Pecker
"To the end of irony!" toasts a character at the end of John Waters's
Pecker, and the scary thing is, by that point it doesn't seem Waters
himself is being ironic. Once he was the definition of subversive independent
filmmaking, but his shock value has declined over the years since Divine ate a
dog turd in 1972's Pink Flamingos. Particularly over the last decade, as
Waters has released the increasingly tame Hairspray, Cry-Baby,
and Serial Mom, the problem has not been so much his moving closer to
the mainstream as vice versa.
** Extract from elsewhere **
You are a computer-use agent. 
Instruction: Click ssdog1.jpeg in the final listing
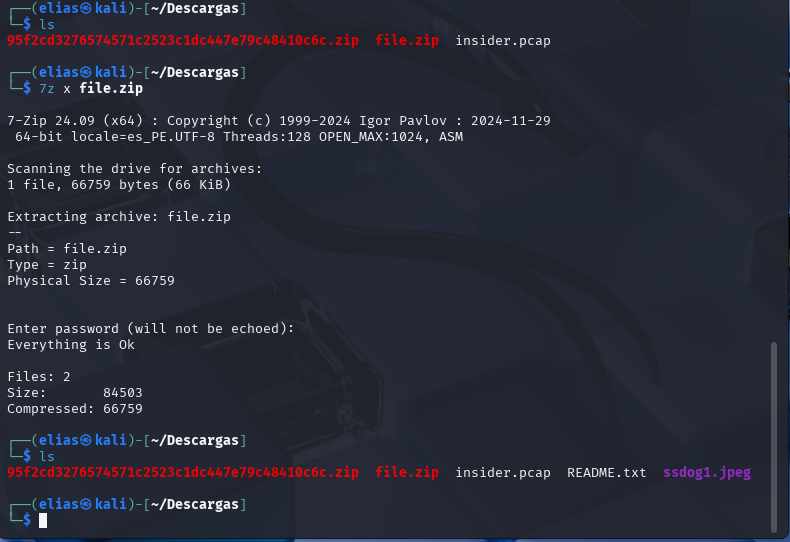[x=707, y=472]
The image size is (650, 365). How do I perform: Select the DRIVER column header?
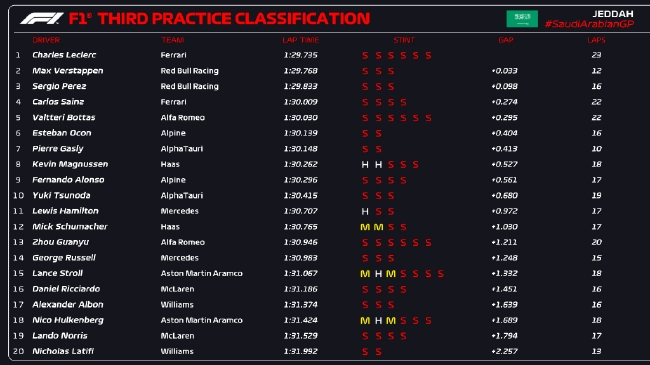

The provocation of a title like Pecker
seems only quaint when the presidential penis is a topic on the six o'clock
news.
In this case, Pecker (Edward Furlong) is an 18-year-old Baltimore innocent, a
neighborhood kid with a hobby of photographing his world: his girlfriend,
Shelley (Christina Ricci), working in a laundromat; his grandmother (Jean
Schertler) chatting with her statue of the Blessed Virgin; a couple rats
humping in a trash can. His photos catch the attention of Rorey (Lili Taylor),
a New York gallery owner ("He's a humane Diane Arbus," a critic describes him),
and his success in Manhattan stirs up issues of high culture versus low,
regular people versus the hoi polloi, and, of course, art's exploitation of its
subject and the corruption of success. Or rather, clumsy platitudes about the
same -- Waters's outrageousness conceals a fundamentally middle-class heart,
and his sloppy filmmaking now looks like not so much style as ineptitude. Maybe
it's time, God forbid, that, like Woody Allen with Interiors, he got
serious? That would be the ultimate irony. At the Avon.